Ah but what you see as abuse, I see as rehabilitation. Anyway, we've had this conversation too many times colliepoodle lol


----------



## Colliepoodle (Oct 20, 2008)

goodvic2 said:


> LOL told you!


Yeah I'd LOL too if I hadn't got the image of some of Cesars victims in my head...


----------



## goodvic2 (Nov 23, 2008)

Colliepoodle said:


> Yeah I'd LOL too if I hadn't got the image of some of Cesars victims in my head...


Once upon a time I would get drawn in to these conversations, now I know that it doesn't matter how much you try to explain something, people see things differently......


----------



## Colliepoodle (Oct 20, 2008)

goodvic2 said:


> Once upon a time I would get drawn in to these conversations, now I know that it doesn't matter how much you try to explain something, people see things differently......


Yes - some things are just indefensible.


----------



## goodvic2 (Nov 23, 2008)

Colliepoodle said:


> Yes - some things are just indefensible.

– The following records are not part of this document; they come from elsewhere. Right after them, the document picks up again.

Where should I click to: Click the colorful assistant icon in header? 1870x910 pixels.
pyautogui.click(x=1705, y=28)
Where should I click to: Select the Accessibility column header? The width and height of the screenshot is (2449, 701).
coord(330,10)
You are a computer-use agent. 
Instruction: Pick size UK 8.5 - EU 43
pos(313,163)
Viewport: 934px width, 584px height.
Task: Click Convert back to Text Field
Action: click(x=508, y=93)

Does beg the question as to why such animal cruelty is allowed to be aired on TV? Especially when we have legislation protecting our animals against cruelty. Maybe it's his dazzling white teeth that have everyone convinced...... lol


----------



## Colliepoodle (Oct 20, 2008)

goodvic2 said:


> Does beg the question as to why such animal cruelty is allowed to be aired on TV? Especially when we have legislation protecting our animals against cruelty. Maybe it's his dazzling white teeth that have everyone convinced...... lol


Because TV producers know little, and probably care less, about what constitutes cruelty. What they care about is what is going to get viewers. And when 99% of those viewers are indeed dazzled by those white teeth and that charisma, in addition to knowing little about dog body language, then people like Cesar get away with it. Personally I'd rather watch a proper trainer/behaviourist at work - but most people want action and drama. A course of desensitisation, counter-conditioning and rehabilitation/training wouldn't appeal to most casual viewers. They want to see Cesar risk getting bitten. Understandable enough - I only watch the ice-skating in the hope of seeing someone fall over.

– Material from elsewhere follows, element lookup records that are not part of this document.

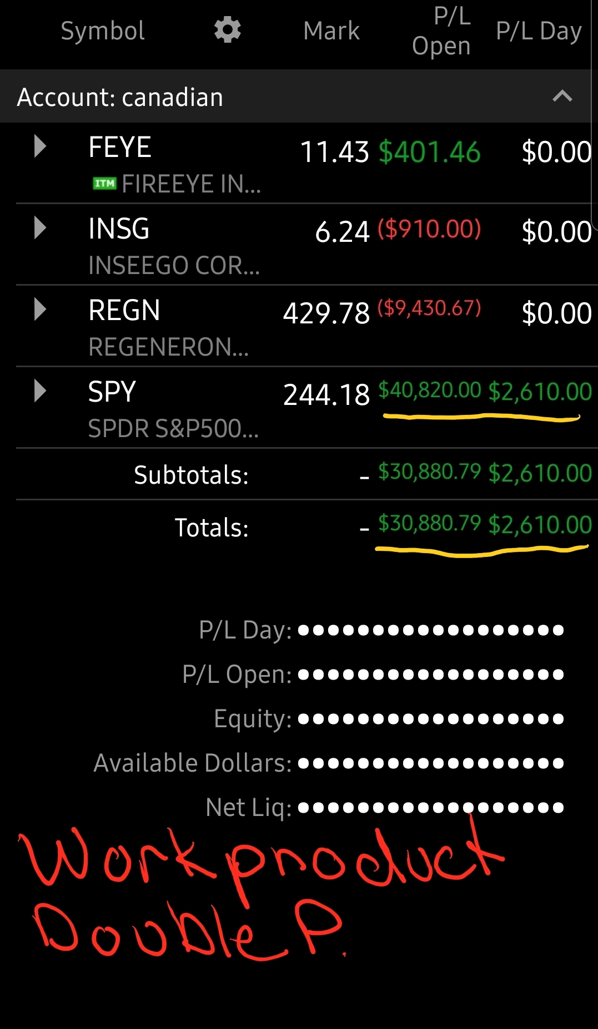The image size is (598, 1029).
Task: Open the SPY symbol details
Action: (112, 392)
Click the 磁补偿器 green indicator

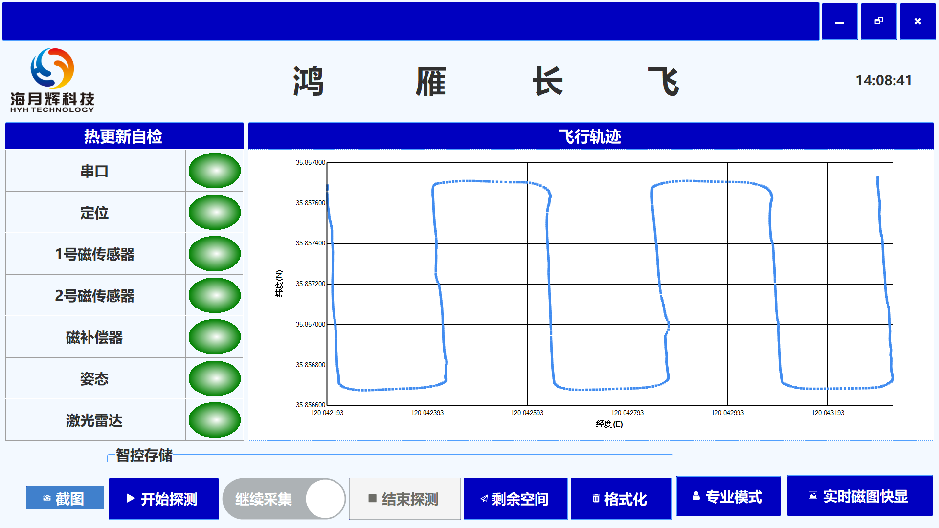pyautogui.click(x=214, y=337)
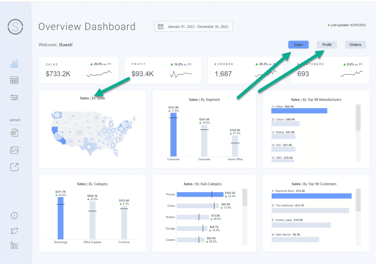Open the LinkedIn icon in the sidebar
Image resolution: width=376 pixels, height=264 pixels.
point(14,245)
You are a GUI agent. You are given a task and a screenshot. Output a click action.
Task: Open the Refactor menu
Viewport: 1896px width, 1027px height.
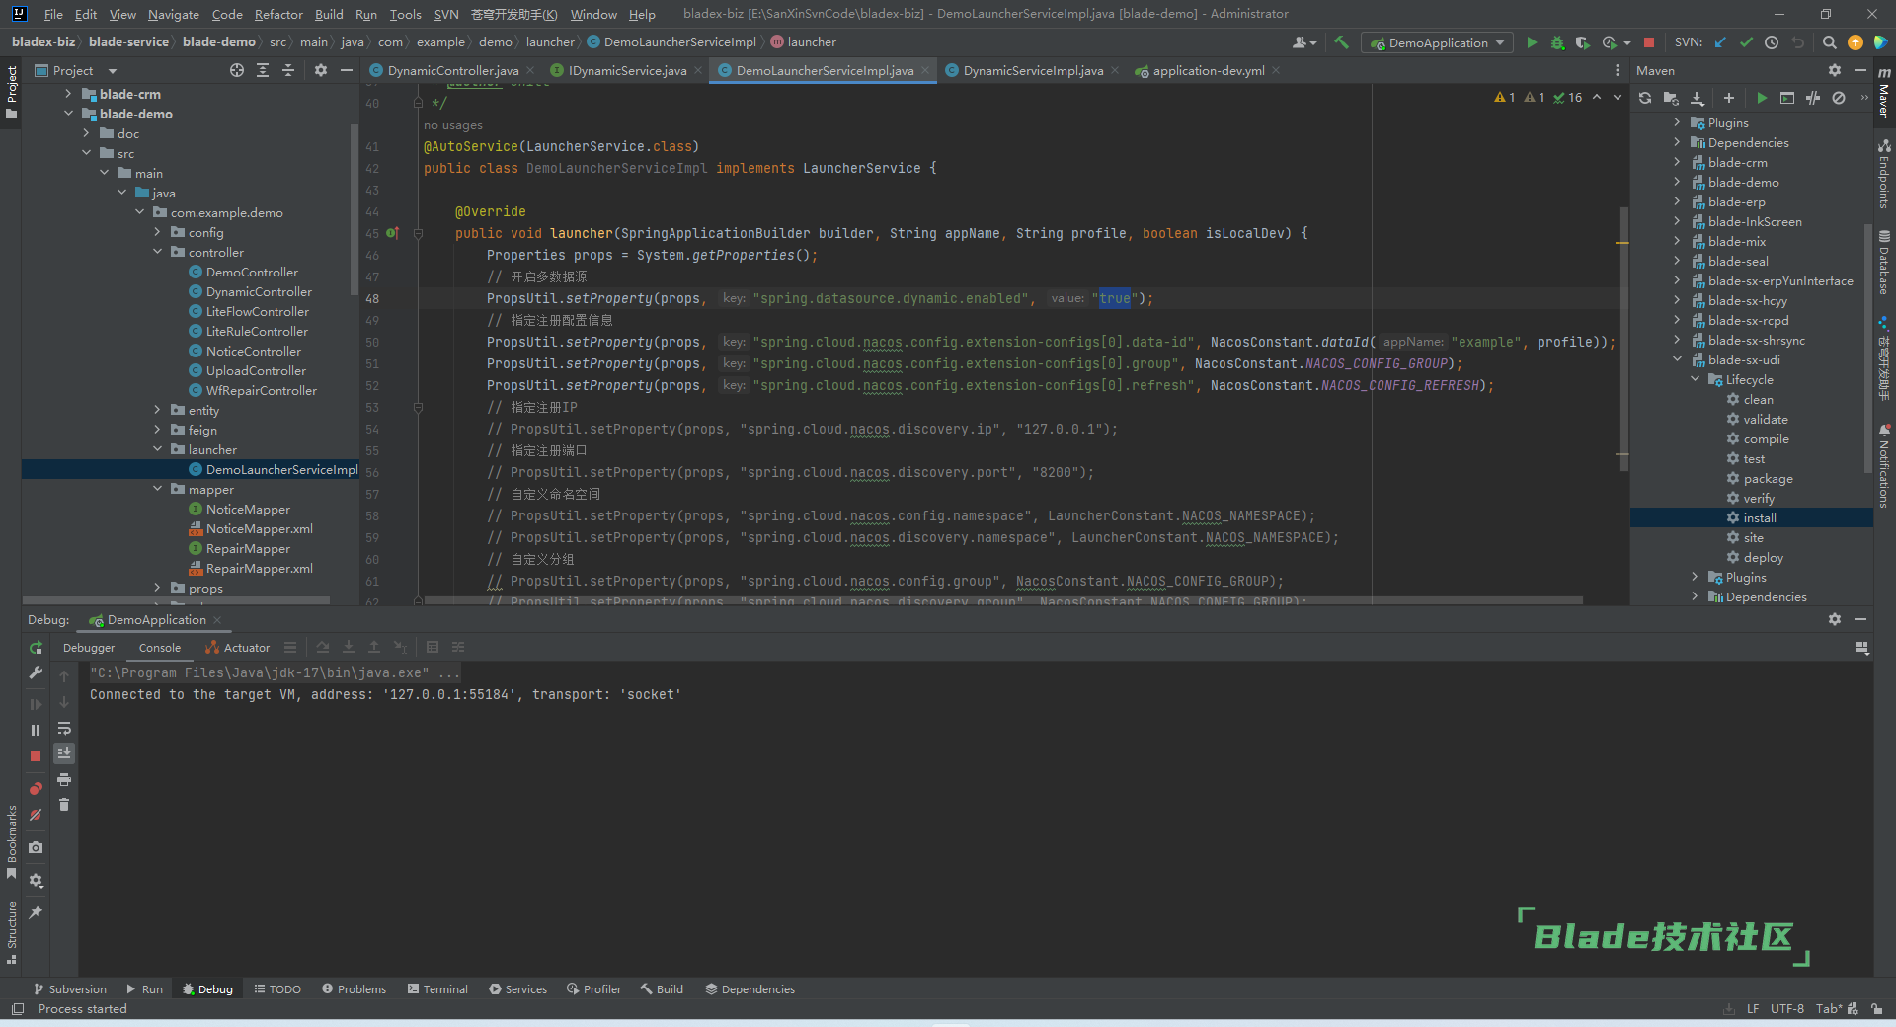[278, 14]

Remember, parents are often shown on Supernanny hitting their kids, pre-Supernanny. They don't get arrested for child cruelty either.


----------



## RAINYBOW (Aug 27, 2009)

Can i very nicely suggest you two take this to another time or place, it's not helping the OP


----------



## Colliepoodle (Oct 20, 2008)

Well, you know - if someone mentions someone's name in a post, hoping to get a reaction, and they get a reaction from that person, then they can't really complain


----------



## Jasper's Bloke (Oct 30, 2009)

There is some truly excellent advice in this thread and I would hope that for the sake of your dog's future you take the time to put it into practice.

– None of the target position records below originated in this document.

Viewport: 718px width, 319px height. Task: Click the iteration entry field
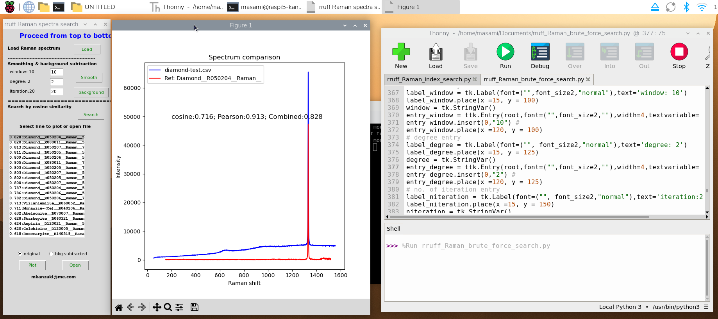click(56, 91)
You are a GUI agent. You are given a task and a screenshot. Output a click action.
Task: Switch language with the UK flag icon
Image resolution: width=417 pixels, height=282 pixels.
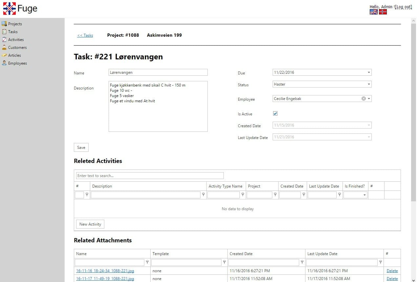tap(373, 12)
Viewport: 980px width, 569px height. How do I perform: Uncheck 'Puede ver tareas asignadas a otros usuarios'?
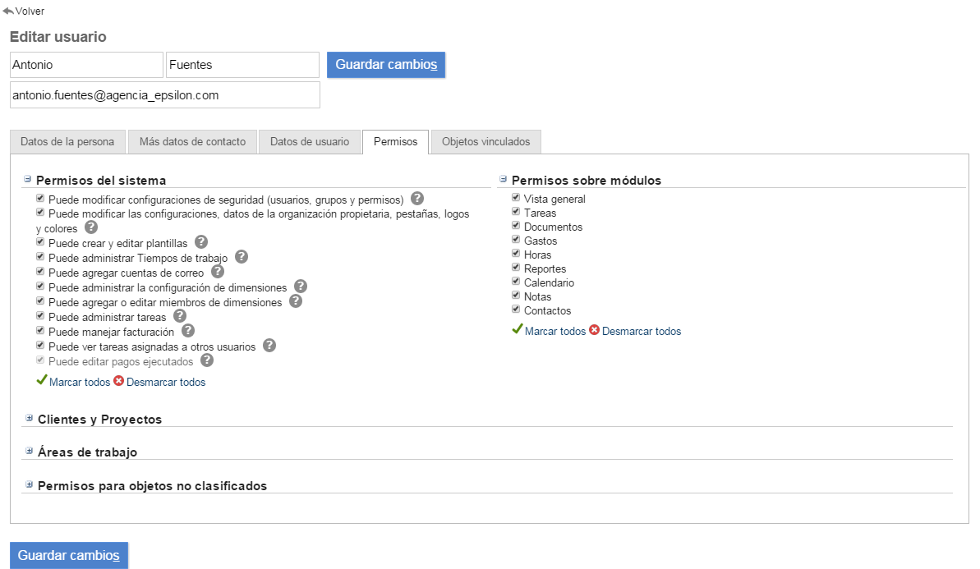coord(40,346)
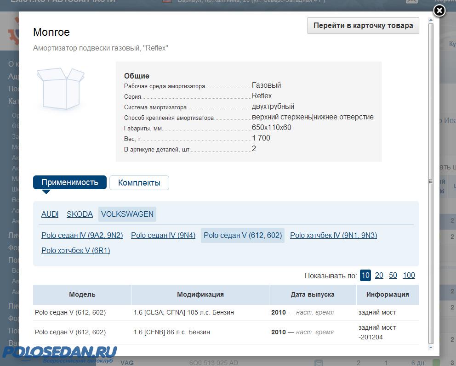
Task: Open Polo седан IV (9A2, 9N2) model
Action: 82,235
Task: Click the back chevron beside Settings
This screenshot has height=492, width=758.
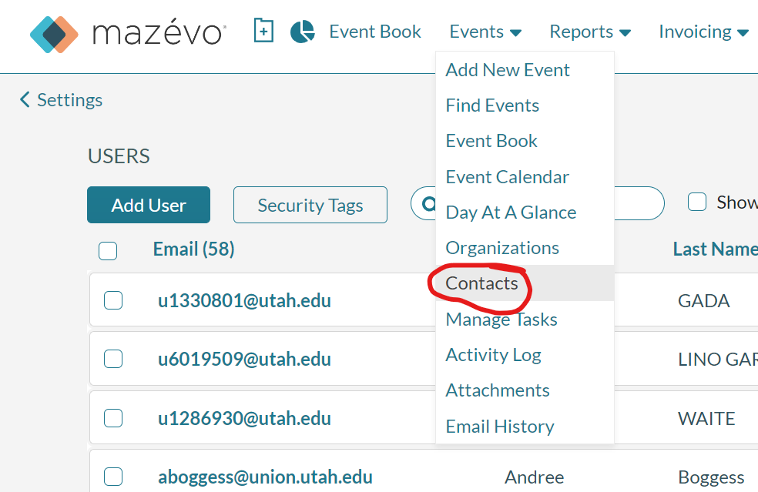Action: point(25,99)
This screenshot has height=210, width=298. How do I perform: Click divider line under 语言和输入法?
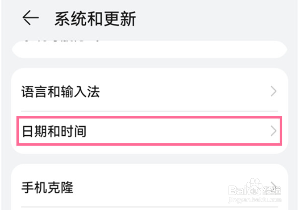point(149,111)
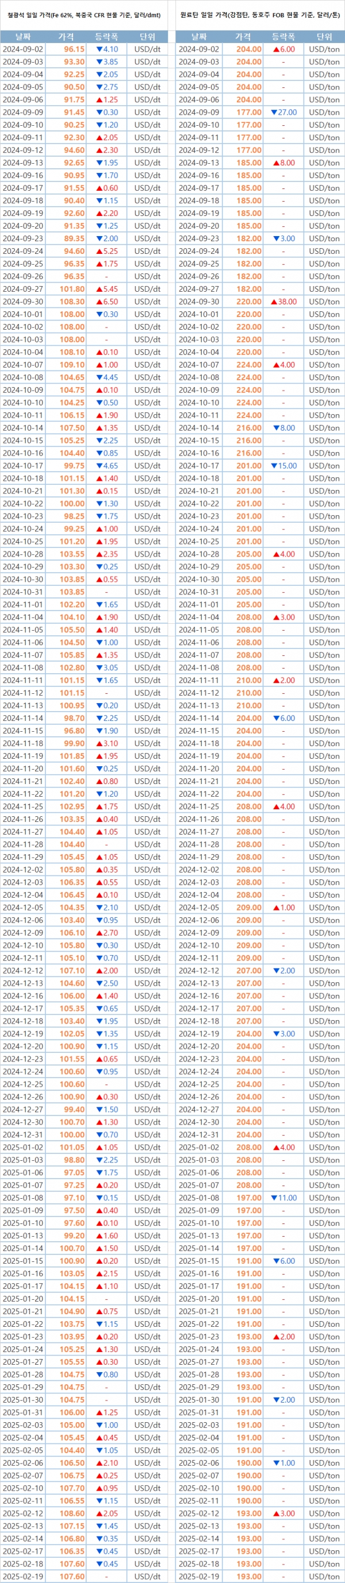Select the down arrow beside 15.00
Image resolution: width=345 pixels, height=1583 pixels.
[274, 466]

Your young lab really doesn't sound any different to my own, but I quickly learned that his general behavior was entirely dependent on his energy level and the amount of stimulation he has had. 

Labradors have masses of energy and so of course need plenty of exercise but you need to bear in mind that they are also extremely intelligent animals that need lots of mental stimulation too. Jasper tends to have a daily session with me as well as a shorter one with my son. When I take him out I try to keep it as varied as possible, one day he'll be rooting through the undergrowth in a forrest and the next day we will just be playing fetch on the field next to the house. In order for him to 'earn' these privileges though he has to work for them, if he wants to carry on running through the trees he has to demonstrate how good his recall is or if he wants the ball thrown for him again he has to walk close to me etc. Training in itself can be a great reward.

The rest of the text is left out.